(Drama) Henry Chinaski (Dillon) considers himself a writer, and on occasion writes. Mostly he quests for the booze and women that sidetrack and seduce, rather than inspire greatness. When he falls for Jan (Lili Taylor), ... more »the soulful connection fails to« less
James B. (wandersoul73) from LINDALE, TX Reviewed on 6/14/2009...
Matt Dillon really brings this one to life. It's got a great Charles Bukowski feel.
2 of 5 member(s) found this review helpful.
Sometimes You Have To Sacrifice Everything
CV Rick | Minneapolis, MN, USA | 02/11/2007
(5 out of 5 stars)
"Matt Dillon is Henry Chinaski, the alter-ego of Charles Bukowski. This is a movie about a man who finds solace in a bottle and outlet in the written word. He struggles to be a writer, knowing that his perceptions on society are unique and valuable, but at the same time believing everything to be pointless.
He can't hold a job down because he's a drunk, but he believes he can't hold a job down because every job is shackling his spirit. He can't keep a relationship because he's not able to feel anything beyond his own mind, and that's such a fountain of strong emotion that he has to dampen it with booze.

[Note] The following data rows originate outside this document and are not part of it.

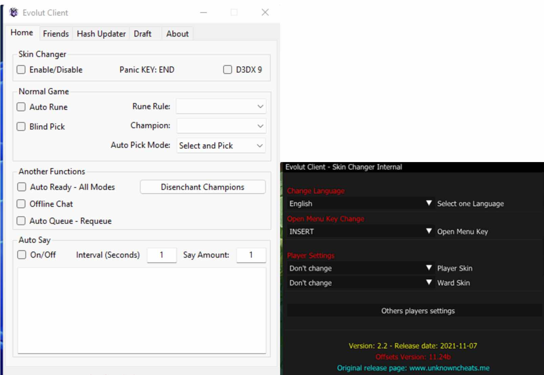
Task: Open the Auto Pick Mode dropdown
Action: point(221,145)
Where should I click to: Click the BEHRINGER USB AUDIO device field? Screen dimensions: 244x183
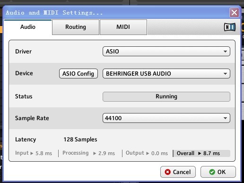(x=166, y=74)
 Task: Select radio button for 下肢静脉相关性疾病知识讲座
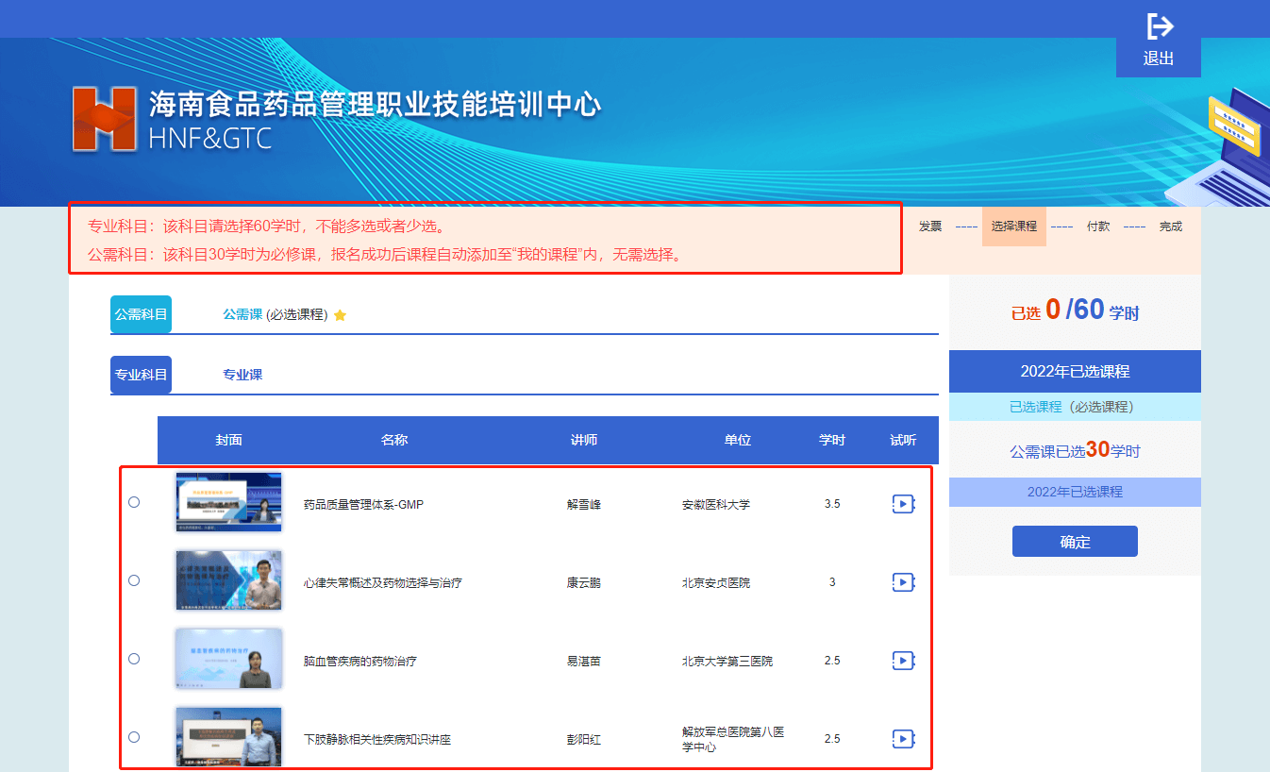[134, 737]
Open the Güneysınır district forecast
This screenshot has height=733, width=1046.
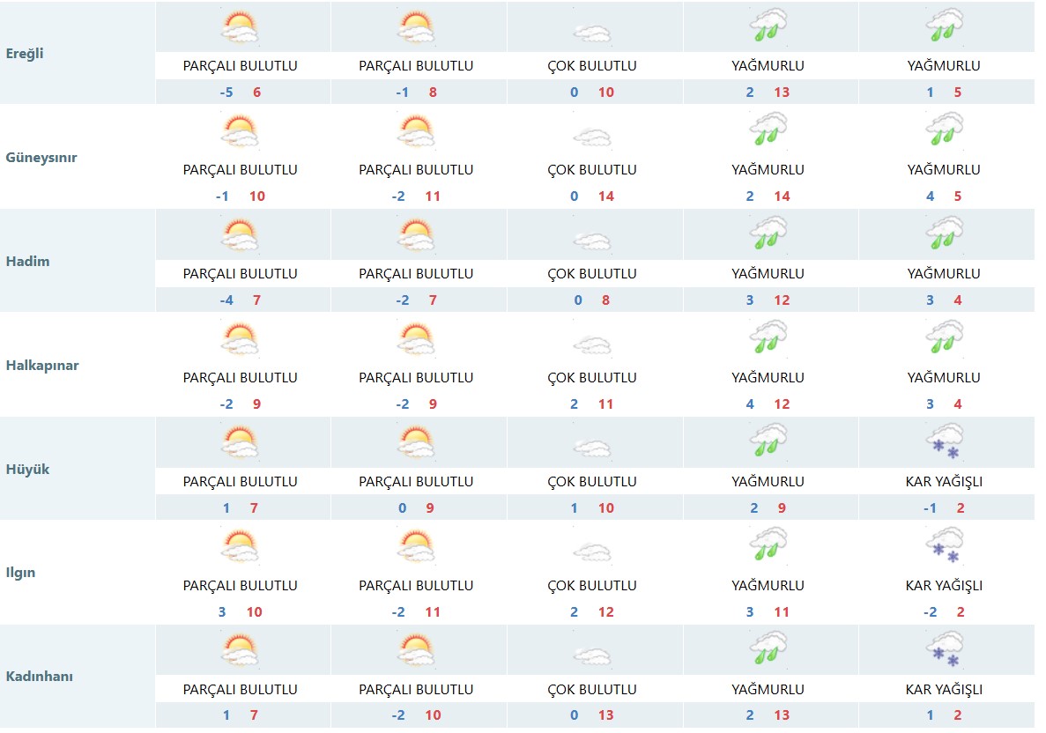click(x=41, y=158)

This is not a happy movie. This is a movie about despair and the agony of addiction. There's no message of recovery or vindication or even escape as in Leaving Las Vegas - the simple message is that for some people life is just too much to handle. For that message it's a true story, unadulterated by the can-do propaganda of self-help America. This is the dark side of civilization, the story of one of those left behind.
Matt Dillon becomes Chinaski and he delivers a powerful performance, at times violent, angry, and hopeless, while at other times driven and manic. He sums up his life with the line, "All I want to do is get my check and get drunk. It might not be noble, but it's my choice."
The movie ends with these thoughts, and it's from that world that Bukowski rose to give us a look at ourselves.
"If you're going to try, go all the way. Otherwise don't even start. This could mean losing girlfriends, wives, relatives, jobs. And maybe your mind. It could mean not eating for three or four days. It could mean freezing on a park bench. It could mean jail. It could mean derision. It could mean mockery, isolation. Isolation is the gift. All the others are a test of your endurance. Of how much you really want to do it. And you'll do it, despite rejection in the worst odds. And it will be better than anything else you can imagine. If you're going to try, go all the way. There is no other feeling like that. You will be alone with the gods. And the nights will flame with fire. You will ride life straight to perfect laughter. It's the only good fight there is. "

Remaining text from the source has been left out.